### Exercise
Return, word for word, only the lines of the data below that lie between the line with "The height and width of the screenshot is (378, 420)." and the line with "Given: Click the Answer", those two lines included.

Records from a collection:
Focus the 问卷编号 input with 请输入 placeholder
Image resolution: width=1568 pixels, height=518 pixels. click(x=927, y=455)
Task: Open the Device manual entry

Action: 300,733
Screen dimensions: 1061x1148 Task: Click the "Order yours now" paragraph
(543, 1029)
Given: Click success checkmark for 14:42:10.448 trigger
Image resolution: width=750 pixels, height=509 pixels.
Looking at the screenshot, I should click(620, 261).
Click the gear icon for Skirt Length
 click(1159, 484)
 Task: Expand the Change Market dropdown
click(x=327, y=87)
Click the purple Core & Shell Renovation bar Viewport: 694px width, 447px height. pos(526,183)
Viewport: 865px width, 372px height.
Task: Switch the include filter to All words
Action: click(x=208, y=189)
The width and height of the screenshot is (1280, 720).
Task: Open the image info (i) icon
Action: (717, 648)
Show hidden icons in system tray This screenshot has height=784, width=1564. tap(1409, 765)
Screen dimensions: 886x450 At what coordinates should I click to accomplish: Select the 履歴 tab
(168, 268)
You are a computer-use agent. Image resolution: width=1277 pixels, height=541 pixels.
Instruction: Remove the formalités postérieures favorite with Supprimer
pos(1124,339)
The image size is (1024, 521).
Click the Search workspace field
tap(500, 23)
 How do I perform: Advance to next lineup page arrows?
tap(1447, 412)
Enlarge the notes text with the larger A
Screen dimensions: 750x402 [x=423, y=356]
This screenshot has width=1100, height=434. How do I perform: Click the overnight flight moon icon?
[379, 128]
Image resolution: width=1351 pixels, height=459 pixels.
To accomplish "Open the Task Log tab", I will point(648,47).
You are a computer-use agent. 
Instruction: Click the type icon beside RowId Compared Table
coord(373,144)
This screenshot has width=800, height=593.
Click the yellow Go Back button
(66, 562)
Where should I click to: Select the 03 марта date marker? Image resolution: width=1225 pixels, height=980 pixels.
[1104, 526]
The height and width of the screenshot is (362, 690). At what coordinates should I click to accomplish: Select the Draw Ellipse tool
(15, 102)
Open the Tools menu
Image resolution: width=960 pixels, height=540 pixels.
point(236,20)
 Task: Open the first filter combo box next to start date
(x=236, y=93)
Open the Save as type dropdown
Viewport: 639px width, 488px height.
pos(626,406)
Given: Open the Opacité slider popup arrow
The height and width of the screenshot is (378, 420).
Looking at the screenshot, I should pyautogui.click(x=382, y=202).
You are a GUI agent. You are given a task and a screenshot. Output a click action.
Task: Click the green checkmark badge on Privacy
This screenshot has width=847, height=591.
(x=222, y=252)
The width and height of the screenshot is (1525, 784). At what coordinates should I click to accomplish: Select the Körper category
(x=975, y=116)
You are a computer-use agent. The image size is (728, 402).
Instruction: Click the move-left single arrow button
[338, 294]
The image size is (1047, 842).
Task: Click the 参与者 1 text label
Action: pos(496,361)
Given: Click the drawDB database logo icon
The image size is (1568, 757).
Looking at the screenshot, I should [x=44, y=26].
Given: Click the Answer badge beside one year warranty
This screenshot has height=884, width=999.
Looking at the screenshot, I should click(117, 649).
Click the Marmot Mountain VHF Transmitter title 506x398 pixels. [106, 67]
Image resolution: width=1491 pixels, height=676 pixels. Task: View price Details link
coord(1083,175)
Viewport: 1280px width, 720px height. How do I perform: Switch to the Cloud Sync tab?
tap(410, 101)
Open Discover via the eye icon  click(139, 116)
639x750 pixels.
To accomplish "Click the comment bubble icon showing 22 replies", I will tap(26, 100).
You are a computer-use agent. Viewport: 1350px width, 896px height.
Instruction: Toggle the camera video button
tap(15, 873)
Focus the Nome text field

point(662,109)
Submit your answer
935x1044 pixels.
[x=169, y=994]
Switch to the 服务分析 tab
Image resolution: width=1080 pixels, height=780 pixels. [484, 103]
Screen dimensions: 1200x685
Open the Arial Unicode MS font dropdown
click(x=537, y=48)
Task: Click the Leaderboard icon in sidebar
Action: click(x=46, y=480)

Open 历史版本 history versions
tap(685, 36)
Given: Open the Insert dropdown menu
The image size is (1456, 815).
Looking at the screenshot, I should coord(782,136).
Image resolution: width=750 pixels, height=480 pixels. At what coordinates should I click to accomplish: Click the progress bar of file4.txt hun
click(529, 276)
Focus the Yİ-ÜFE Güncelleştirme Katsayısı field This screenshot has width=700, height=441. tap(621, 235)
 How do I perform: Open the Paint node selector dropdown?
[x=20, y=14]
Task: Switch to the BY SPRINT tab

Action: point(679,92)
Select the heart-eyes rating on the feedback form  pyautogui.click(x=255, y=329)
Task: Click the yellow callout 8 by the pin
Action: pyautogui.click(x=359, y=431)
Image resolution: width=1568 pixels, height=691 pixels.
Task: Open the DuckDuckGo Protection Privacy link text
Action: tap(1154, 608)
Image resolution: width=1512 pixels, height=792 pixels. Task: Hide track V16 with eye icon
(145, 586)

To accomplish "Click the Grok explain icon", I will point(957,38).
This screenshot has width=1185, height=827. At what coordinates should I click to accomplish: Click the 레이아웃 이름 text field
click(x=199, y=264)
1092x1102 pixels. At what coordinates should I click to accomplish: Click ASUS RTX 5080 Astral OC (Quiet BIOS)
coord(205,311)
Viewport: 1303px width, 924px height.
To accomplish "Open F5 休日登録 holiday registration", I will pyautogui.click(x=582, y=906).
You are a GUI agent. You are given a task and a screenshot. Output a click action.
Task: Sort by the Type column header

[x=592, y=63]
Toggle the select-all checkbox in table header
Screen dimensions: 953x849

### Result below
The height and width of the screenshot is (378, 420).
Looking at the screenshot, I should pyautogui.click(x=382, y=202).
You are a GUI agent. You are given a task and a screenshot. Output a click action.
Task: Click the green checkmark badge on Privacy
This screenshot has width=847, height=591.
(x=222, y=252)
The width and height of the screenshot is (1525, 784). At what coordinates should I click to accomplish: Select the Körper category
(x=975, y=116)
You are a computer-use agent. The image size is (728, 402).
Instruction: Click the move-left single arrow button
[338, 294]
The image size is (1047, 842).
Task: Click the 参与者 1 text label
Action: pos(496,361)
Given: Click the drawDB database logo icon
The image size is (1568, 757).
Looking at the screenshot, I should [x=44, y=26].
Given: Click the Answer badge beside one year warranty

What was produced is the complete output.